Show every line of the data below that includes the word "computer".

Records provided:
================================

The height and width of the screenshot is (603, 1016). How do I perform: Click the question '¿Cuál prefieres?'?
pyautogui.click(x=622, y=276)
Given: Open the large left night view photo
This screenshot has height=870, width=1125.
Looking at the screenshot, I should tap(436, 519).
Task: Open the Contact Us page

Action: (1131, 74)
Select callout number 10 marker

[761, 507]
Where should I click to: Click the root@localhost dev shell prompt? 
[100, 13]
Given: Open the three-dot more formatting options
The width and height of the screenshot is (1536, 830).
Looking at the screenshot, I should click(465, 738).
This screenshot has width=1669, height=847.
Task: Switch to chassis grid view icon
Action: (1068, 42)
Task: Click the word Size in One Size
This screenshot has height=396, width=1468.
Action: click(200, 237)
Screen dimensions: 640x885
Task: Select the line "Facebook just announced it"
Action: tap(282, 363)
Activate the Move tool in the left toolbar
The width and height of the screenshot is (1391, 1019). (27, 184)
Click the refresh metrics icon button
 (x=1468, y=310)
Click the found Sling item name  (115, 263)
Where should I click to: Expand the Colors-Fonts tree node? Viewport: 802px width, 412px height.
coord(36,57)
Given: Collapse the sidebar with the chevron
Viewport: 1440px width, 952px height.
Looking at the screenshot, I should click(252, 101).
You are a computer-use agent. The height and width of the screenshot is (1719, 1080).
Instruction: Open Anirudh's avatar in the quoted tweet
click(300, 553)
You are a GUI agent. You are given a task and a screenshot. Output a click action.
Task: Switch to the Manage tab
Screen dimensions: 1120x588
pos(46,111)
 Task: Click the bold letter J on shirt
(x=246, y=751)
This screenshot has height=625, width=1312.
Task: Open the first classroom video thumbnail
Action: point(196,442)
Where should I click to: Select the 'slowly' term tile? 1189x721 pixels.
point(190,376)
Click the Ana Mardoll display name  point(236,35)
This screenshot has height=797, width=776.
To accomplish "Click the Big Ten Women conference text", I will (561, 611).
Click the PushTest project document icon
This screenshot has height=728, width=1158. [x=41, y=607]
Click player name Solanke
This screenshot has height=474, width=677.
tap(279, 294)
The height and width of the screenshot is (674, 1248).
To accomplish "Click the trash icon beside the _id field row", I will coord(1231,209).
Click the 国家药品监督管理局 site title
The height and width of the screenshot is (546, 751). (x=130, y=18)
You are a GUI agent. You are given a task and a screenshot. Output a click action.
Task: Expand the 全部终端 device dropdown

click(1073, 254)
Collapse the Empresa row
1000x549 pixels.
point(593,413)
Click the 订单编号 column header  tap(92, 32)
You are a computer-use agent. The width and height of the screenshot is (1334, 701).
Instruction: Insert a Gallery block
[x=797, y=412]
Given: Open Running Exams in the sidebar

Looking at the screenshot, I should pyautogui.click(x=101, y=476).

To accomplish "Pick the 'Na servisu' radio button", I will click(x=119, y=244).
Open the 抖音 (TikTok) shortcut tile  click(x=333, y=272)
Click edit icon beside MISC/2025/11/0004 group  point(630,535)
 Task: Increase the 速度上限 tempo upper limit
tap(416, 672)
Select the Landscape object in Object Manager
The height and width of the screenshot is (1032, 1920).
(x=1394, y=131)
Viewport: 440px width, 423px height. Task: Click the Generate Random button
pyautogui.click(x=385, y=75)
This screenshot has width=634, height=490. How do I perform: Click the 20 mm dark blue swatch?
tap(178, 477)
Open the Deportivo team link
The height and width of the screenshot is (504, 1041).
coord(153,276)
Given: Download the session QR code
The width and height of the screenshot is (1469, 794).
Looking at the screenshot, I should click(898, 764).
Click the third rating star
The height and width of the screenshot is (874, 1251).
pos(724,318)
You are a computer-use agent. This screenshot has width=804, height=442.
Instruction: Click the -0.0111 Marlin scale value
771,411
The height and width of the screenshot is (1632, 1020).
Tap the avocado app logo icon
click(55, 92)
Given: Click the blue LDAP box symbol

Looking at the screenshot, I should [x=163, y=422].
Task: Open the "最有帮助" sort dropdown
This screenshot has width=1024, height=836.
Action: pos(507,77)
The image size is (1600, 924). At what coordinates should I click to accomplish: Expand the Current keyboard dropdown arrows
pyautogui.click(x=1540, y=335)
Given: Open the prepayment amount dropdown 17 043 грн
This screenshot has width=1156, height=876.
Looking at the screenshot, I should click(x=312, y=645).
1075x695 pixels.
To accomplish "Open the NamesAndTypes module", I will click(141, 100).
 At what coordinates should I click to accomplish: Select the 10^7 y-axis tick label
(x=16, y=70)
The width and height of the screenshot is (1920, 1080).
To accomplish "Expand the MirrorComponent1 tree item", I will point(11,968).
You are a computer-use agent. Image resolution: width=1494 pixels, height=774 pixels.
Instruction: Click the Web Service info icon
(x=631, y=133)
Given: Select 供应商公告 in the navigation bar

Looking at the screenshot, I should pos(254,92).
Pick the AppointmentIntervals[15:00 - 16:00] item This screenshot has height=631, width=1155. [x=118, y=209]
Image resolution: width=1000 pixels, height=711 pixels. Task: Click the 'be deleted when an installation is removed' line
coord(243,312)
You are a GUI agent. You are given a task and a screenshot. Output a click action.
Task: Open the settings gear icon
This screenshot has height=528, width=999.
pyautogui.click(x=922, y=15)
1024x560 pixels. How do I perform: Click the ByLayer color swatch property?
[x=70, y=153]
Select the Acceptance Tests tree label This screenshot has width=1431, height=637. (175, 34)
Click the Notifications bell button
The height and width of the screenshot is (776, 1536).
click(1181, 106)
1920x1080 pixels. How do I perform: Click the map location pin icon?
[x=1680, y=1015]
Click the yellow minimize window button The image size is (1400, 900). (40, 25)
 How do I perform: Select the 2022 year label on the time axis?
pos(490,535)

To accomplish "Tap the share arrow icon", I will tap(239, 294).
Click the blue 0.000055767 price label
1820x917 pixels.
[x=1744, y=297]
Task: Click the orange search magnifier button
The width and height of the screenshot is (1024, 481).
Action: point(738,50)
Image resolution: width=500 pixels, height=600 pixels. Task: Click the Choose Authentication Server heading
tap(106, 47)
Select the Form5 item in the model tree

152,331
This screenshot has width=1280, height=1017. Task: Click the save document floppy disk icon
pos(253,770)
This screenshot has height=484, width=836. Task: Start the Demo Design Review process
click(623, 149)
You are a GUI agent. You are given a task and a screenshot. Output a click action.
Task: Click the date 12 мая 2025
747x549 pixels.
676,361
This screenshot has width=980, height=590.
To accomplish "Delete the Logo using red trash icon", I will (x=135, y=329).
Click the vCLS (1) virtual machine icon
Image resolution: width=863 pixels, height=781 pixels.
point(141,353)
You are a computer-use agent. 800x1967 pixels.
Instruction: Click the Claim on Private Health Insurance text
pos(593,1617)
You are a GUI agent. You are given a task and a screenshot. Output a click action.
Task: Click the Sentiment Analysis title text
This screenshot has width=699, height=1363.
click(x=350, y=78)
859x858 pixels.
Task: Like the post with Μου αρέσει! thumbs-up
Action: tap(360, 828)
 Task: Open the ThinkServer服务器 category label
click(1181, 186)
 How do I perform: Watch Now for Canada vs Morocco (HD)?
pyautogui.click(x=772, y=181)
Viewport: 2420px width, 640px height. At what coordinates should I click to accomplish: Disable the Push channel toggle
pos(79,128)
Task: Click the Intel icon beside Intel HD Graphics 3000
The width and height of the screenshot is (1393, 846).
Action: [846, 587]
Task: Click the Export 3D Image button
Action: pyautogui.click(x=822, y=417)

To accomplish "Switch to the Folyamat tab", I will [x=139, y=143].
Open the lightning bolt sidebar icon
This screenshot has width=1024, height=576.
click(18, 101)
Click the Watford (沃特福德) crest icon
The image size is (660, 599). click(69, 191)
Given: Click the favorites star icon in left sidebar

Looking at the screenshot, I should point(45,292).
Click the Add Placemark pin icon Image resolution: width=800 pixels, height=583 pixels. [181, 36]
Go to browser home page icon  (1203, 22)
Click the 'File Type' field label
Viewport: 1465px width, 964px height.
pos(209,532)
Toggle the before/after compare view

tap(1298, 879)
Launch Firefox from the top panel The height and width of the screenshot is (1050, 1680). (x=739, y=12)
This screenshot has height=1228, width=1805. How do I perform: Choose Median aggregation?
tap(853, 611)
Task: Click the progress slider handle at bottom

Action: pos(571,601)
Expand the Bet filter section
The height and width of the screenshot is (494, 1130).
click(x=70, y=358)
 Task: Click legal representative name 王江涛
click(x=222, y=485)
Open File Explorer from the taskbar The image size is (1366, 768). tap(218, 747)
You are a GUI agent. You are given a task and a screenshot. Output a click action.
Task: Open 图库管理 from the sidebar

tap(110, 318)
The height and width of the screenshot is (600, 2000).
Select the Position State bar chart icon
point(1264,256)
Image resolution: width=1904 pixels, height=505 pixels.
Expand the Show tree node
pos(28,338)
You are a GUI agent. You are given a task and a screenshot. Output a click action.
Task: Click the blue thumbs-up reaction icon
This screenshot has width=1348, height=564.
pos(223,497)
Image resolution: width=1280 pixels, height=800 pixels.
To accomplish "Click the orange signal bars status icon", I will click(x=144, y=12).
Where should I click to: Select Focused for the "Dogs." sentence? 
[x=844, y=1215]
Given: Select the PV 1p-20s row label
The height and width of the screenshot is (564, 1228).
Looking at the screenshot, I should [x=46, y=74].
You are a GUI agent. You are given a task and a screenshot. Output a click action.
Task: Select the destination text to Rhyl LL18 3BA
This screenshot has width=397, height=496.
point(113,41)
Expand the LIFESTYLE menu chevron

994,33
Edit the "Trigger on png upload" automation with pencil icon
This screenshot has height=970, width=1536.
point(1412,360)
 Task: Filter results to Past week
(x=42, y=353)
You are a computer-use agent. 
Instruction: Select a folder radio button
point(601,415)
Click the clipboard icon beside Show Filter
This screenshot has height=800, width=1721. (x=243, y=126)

================================

Final answer:
You are a computer-use agent. The height and width of the screenshot is (1719, 1080).
You are a computer-use agent. The width and height of the screenshot is (1334, 701).
You are a computer-use agent. This screenshot has width=804, height=442.
You are a computer-use agent. Image resolution: width=1494 pixels, height=774 pixels.
You are a computer-use agent. 800x1967 pixels.
You are a computer-use agent. 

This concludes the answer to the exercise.